Could it be true? Tailpipe decided to go fishing to find out. Guided by e-mailed instructions from the Fish Whisperer, the 'Pipe found himself leaning out over the bank of the Hillsboro canal on a recent Saturday morning. In the shallows were plenty of small, silvery fish, many of which looked like the picture of carp small fry he'd studied on the computer. But Mesner wasn't so sure.
"That one's a tilapia," he said, frowning. "That's a saltwater fish it's not even supposed to be in here. And that one I'm not even sure what that is, but it's not a carp."
At one point, Menser gestured for the net that Tailpipe had brought for this outing, a tiny $1 plastic affair duct-taped to a large bass-catching net with a six-foot wooden handle.
Menser spent a half hour rummaging and pouncing in the reeds until the poor-man's carp-catcher broke apart under the dock. He caught a few minnows but, disappointingly, nothing that looked like carp small fry.
The 'Pipe returned home empty-handed to ask a carp expert how likely it was that his equipment malfunction had prevented a biological discovery of thrilling proportions.
"We've had a couple of reports of carp spawning, and it usually turns out to be other species," says David Douglas, the biological administrator and habitat and species conservation officer for The Fish and Wildlife Commission in Eustis. "If the triploid is a real triploid and has been produced correctly, then the answer should be 100 percent 'no. '"
"They don't reproduce," said Jon Fury, a regional fisheries biologist for the Fish and Wildlife Commission. "What he's probably seeing is either small lake chubsuckers, which is similar body structure to a grass carp.

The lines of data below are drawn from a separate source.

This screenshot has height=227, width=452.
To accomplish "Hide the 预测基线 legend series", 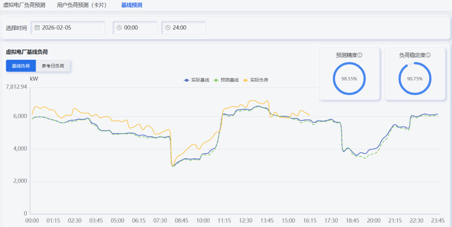I will coord(226,80).
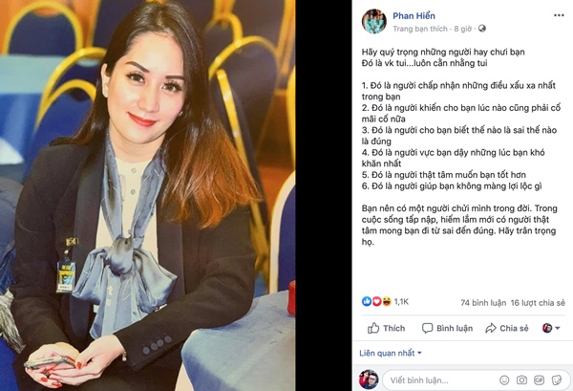Click the Thích thumbs-up icon
Viewport: 573px width, 391px height.
point(373,328)
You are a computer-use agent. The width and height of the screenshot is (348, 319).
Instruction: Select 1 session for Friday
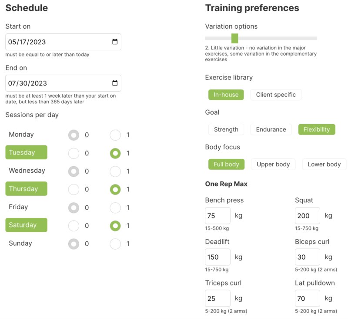tap(115, 207)
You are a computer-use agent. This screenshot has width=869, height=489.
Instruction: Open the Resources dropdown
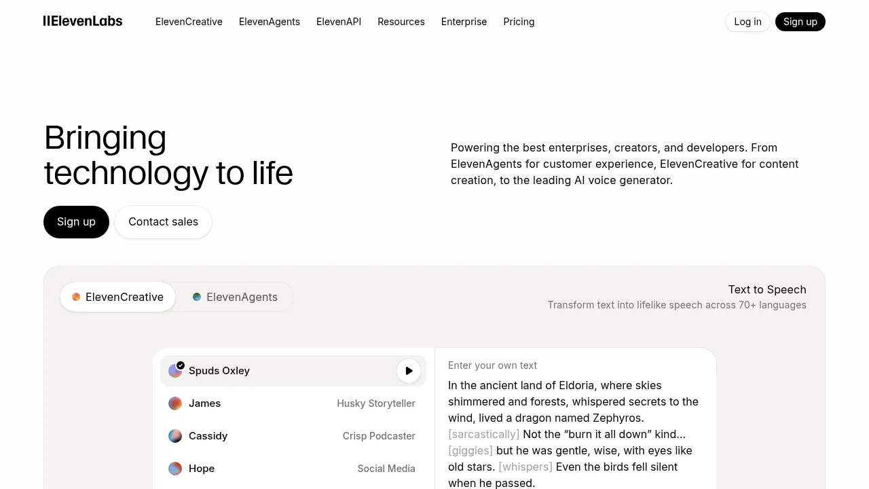coord(401,22)
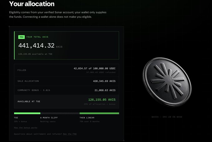
Task: Select the Filled USDC row
Action: point(66,70)
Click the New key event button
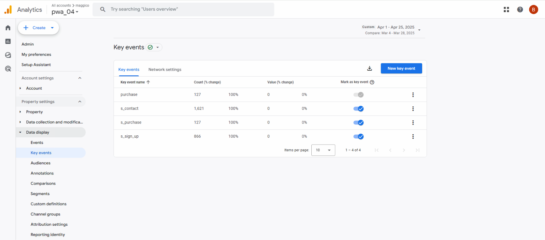Screen dimensions: 545x240 [x=401, y=69]
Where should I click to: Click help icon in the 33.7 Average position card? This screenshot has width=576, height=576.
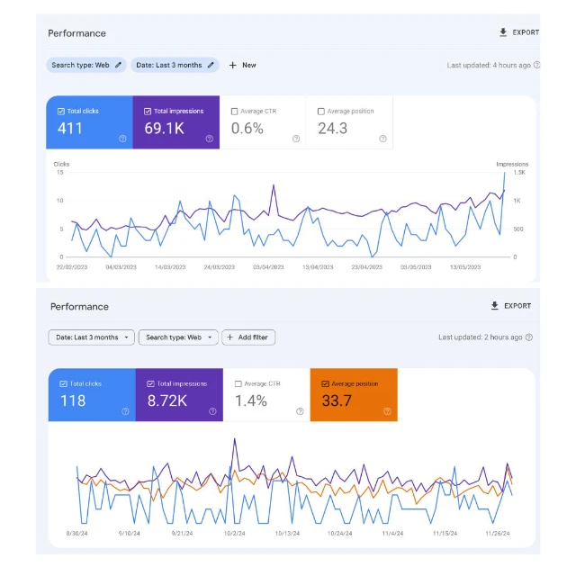click(386, 411)
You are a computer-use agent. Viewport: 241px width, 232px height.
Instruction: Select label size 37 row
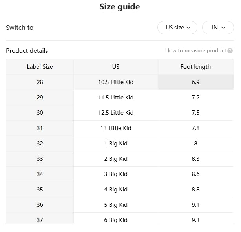(40, 219)
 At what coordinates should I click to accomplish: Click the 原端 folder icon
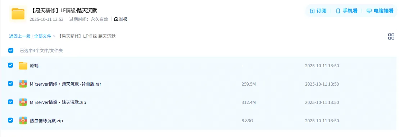pos(23,66)
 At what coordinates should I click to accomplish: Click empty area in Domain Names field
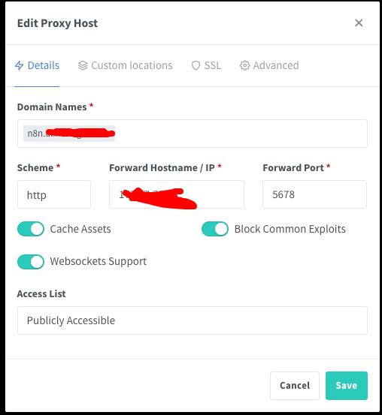(x=239, y=134)

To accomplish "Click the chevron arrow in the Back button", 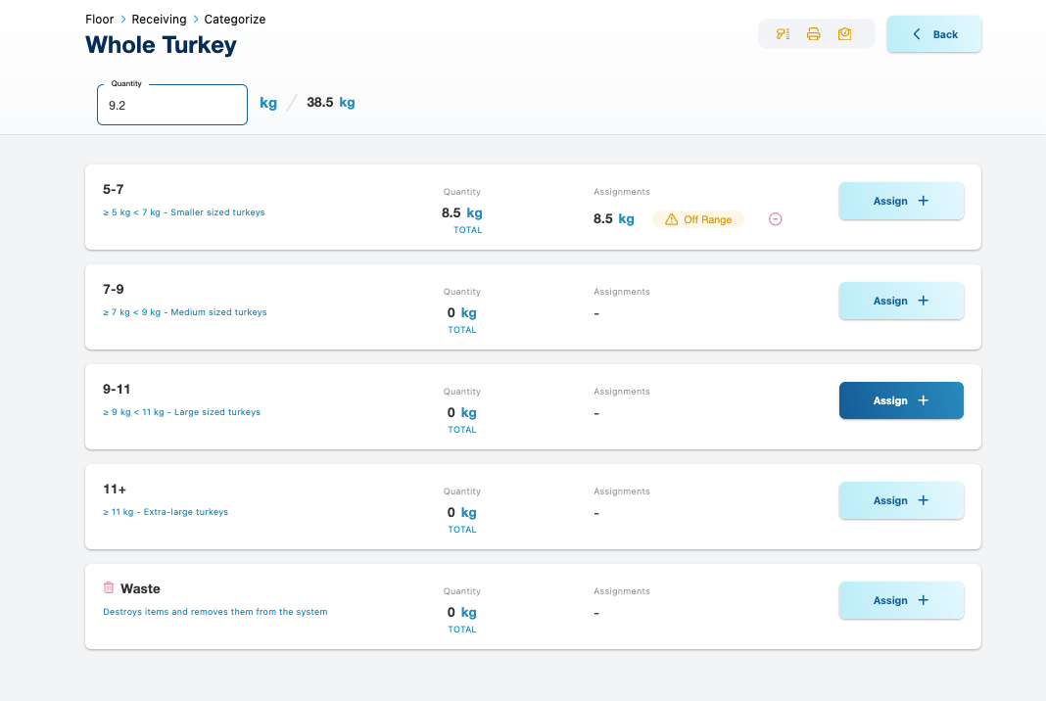I will click(x=917, y=34).
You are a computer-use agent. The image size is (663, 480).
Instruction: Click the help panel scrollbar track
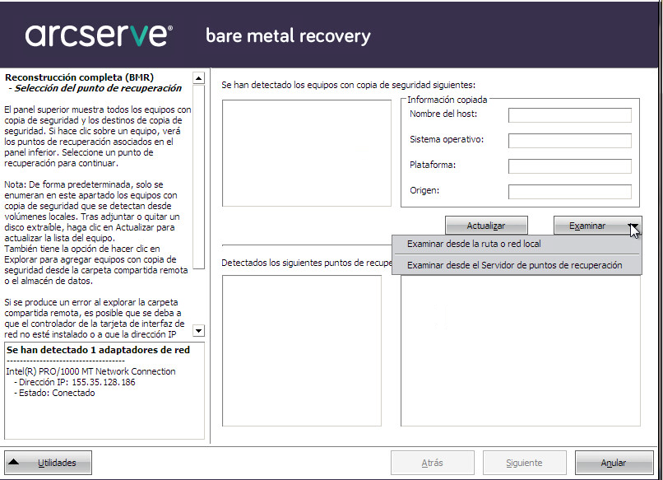pos(198,206)
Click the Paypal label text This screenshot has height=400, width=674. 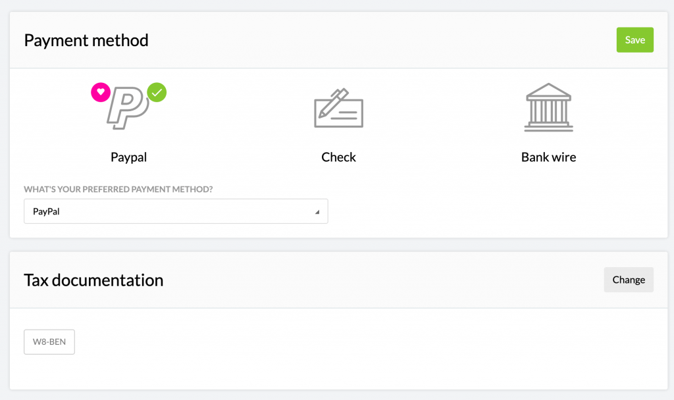(128, 157)
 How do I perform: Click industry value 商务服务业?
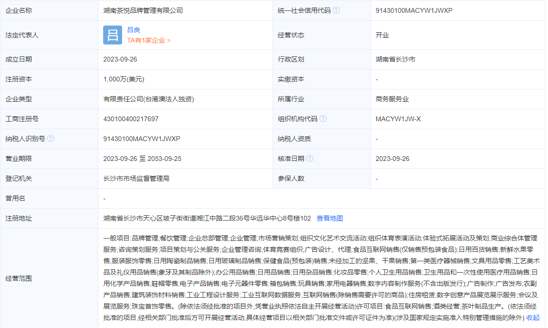pos(392,99)
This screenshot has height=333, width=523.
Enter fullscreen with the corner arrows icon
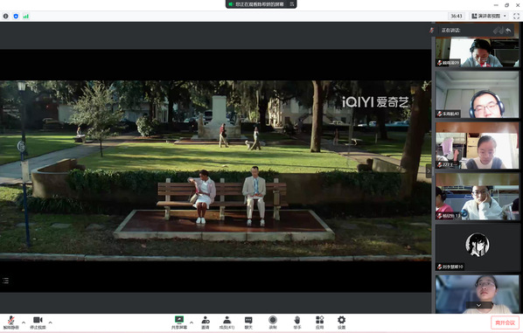(516, 16)
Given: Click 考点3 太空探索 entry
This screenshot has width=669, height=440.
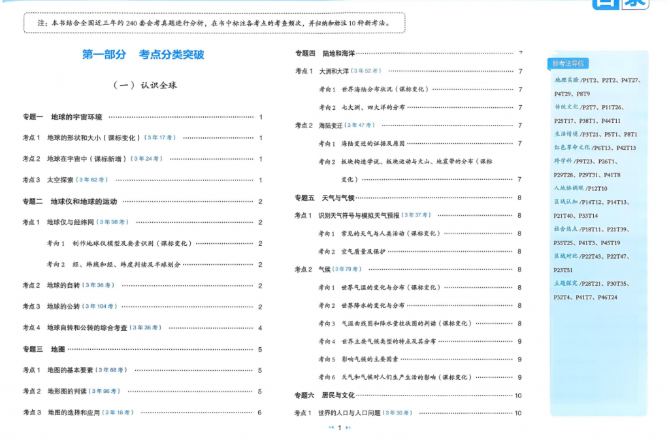Looking at the screenshot, I should point(49,180).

Or small golden shiners; they kind of have the same reflective coloration."
When pressed, Fury conceded that some normal, reproductively ready diploid carp might sneak through the regulation process. "Not every specific fish is checked," he says.
Scary echoes of Jeff Goldblum talking about supposedly sterile dinosaurs in Jurassic Park: "Life finds a way."
Could nature find a way?
"Well, I guess anything's possible," Fury says.
Tailpipe is keeping all the pipette toddlers in his family fenced in behind the home garage with an armed guard.
Although not as eagerly anticipated as the start of duck season, hurricane season does bring with it some odd birds. Like folks who'd lay down extra cash for a new home with a specially constructed room designed to let you ride out a killer Category 4 storm in high style.
Bentley Realty Group, a luxury townhome builder offering swank residences for the disposable-income set, is rolling out two new projects in Fort Lauderdale that come complete with the accouterments one would expect. Granite countertops, wood cabinets, stainless-steel appliances, and Jacuzzi-style bathtubs are all standard. For those who don't desire a repeat of last fall's electricity-less weeks filled with Scrabble and cold Spaghetti-O's, Bentley's new projects in Victoria Park and Riverside Park also promise "carefree luxury townhouse living" for $600,000 to $700,000. They've got "state-of-the-art hurricane protection."